[Work request] Give the listing below again in full, exactly as written.

[Data supplied]
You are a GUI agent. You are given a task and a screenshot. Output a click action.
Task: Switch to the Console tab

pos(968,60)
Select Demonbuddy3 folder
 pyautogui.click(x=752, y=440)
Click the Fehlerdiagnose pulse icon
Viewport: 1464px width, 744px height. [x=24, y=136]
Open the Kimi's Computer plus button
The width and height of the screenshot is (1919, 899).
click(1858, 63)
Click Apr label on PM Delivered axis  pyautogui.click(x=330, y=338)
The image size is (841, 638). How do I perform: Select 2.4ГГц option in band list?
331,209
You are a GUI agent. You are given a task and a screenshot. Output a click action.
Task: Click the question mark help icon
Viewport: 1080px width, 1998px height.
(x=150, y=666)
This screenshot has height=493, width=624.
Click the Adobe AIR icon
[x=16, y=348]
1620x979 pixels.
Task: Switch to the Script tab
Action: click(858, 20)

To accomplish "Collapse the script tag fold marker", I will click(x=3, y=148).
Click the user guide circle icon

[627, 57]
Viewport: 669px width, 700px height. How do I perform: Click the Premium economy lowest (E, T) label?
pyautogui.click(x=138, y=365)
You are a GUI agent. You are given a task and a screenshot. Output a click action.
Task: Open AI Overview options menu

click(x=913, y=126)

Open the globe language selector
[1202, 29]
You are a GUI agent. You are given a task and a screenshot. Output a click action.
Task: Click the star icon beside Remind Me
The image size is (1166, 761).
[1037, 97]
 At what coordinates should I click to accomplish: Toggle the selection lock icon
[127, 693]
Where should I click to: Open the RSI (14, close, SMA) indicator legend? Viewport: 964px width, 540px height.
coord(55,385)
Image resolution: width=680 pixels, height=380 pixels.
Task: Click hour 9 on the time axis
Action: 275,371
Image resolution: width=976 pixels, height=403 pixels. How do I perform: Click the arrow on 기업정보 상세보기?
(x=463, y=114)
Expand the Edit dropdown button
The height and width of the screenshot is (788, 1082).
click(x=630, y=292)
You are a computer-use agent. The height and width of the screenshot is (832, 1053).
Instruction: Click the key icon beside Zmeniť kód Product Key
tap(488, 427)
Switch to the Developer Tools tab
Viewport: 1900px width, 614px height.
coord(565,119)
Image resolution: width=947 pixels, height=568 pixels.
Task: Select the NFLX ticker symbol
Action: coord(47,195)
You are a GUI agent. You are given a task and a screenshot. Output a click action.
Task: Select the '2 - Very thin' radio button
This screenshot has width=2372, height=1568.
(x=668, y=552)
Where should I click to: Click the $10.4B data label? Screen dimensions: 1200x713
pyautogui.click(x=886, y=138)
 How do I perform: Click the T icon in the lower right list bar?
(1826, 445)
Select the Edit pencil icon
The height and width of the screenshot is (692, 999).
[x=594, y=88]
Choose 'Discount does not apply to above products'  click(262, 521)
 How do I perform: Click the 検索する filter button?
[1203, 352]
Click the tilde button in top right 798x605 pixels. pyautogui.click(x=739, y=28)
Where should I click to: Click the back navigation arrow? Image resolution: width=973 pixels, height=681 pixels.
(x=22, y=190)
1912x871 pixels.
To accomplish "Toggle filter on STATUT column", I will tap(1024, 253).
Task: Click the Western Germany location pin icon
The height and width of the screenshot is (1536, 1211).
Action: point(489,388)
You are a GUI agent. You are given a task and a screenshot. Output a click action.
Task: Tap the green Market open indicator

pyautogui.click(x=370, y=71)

[Response area]
You are a GUI agent. You are given a task and a screenshot. Output a click action.
Task: Switch to the Console tab

pos(968,60)
Select Demonbuddy3 folder
 pyautogui.click(x=752, y=440)
Click the Fehlerdiagnose pulse icon
Viewport: 1464px width, 744px height. [x=24, y=136]
Open the Kimi's Computer plus button
The width and height of the screenshot is (1919, 899).
click(1858, 63)
Click Apr label on PM Delivered axis  pyautogui.click(x=330, y=338)
The image size is (841, 638). How do I perform: Select 2.4ГГц option in band list?
331,209
You are a GUI agent. You are given a task and a screenshot. Output a click action.
Task: Click the question mark help icon
Viewport: 1080px width, 1998px height.
(x=150, y=666)
This screenshot has height=493, width=624.
Click the Adobe AIR icon
[x=16, y=348]
1620x979 pixels.
Task: Switch to the Script tab
Action: click(858, 20)

To accomplish "Collapse the script tag fold marker", I will click(x=3, y=148).
Click the user guide circle icon

[627, 57]
Viewport: 669px width, 700px height. How do I perform: Click the Premium economy lowest (E, T) label?
pyautogui.click(x=138, y=365)
You are a GUI agent. You are given a task and a screenshot. Output a click action.
Task: Open AI Overview options menu

click(x=913, y=126)

Open the globe language selector
[1202, 29]
You are a GUI agent. You are given a task and a screenshot. Output a click action.
Task: Click the star icon beside Remind Me
The image size is (1166, 761).
[1037, 97]
 At what coordinates should I click to accomplish: Toggle the selection lock icon
[127, 693]
Where should I click to: Open the RSI (14, close, SMA) indicator legend? Viewport: 964px width, 540px height.
coord(55,385)
Image resolution: width=680 pixels, height=380 pixels.
Task: Click hour 9 on the time axis
Action: 275,371
Image resolution: width=976 pixels, height=403 pixels. How do I perform: Click the arrow on 기업정보 상세보기?
(x=463, y=114)
Expand the Edit dropdown button
The height and width of the screenshot is (788, 1082).
click(x=630, y=292)
You are a computer-use agent. The height and width of the screenshot is (832, 1053).
Instruction: Click the key icon beside Zmeniť kód Product Key
tap(488, 427)
Switch to the Developer Tools tab
Viewport: 1900px width, 614px height.
coord(565,119)
Image resolution: width=947 pixels, height=568 pixels.
Task: Select the NFLX ticker symbol
Action: coord(47,195)
You are a GUI agent. You are given a task and a screenshot. Output a click action.
Task: Select the '2 - Very thin' radio button
This screenshot has width=2372, height=1568.
(x=668, y=552)
Where should I click to: Click the $10.4B data label? Screen dimensions: 1200x713
pyautogui.click(x=886, y=138)
 How do I perform: Click the T icon in the lower right list bar?
(1826, 445)
Select the Edit pencil icon
The height and width of the screenshot is (692, 999).
[x=594, y=88]
Choose 'Discount does not apply to above products'  click(262, 521)
 How do I perform: Click the 検索する filter button?
[1203, 352]
Click the tilde button in top right 798x605 pixels. pyautogui.click(x=739, y=28)
Where should I click to: Click the back navigation arrow? Image resolution: width=973 pixels, height=681 pixels.
(x=22, y=190)
1912x871 pixels.
To accomplish "Toggle filter on STATUT column", I will tap(1024, 253).
Task: Click the Western Germany location pin icon
The height and width of the screenshot is (1536, 1211).
Action: point(489,388)
You are a GUI agent. You are given a task and a screenshot. Output a click action.
Task: Tap the green Market open indicator

pyautogui.click(x=370, y=71)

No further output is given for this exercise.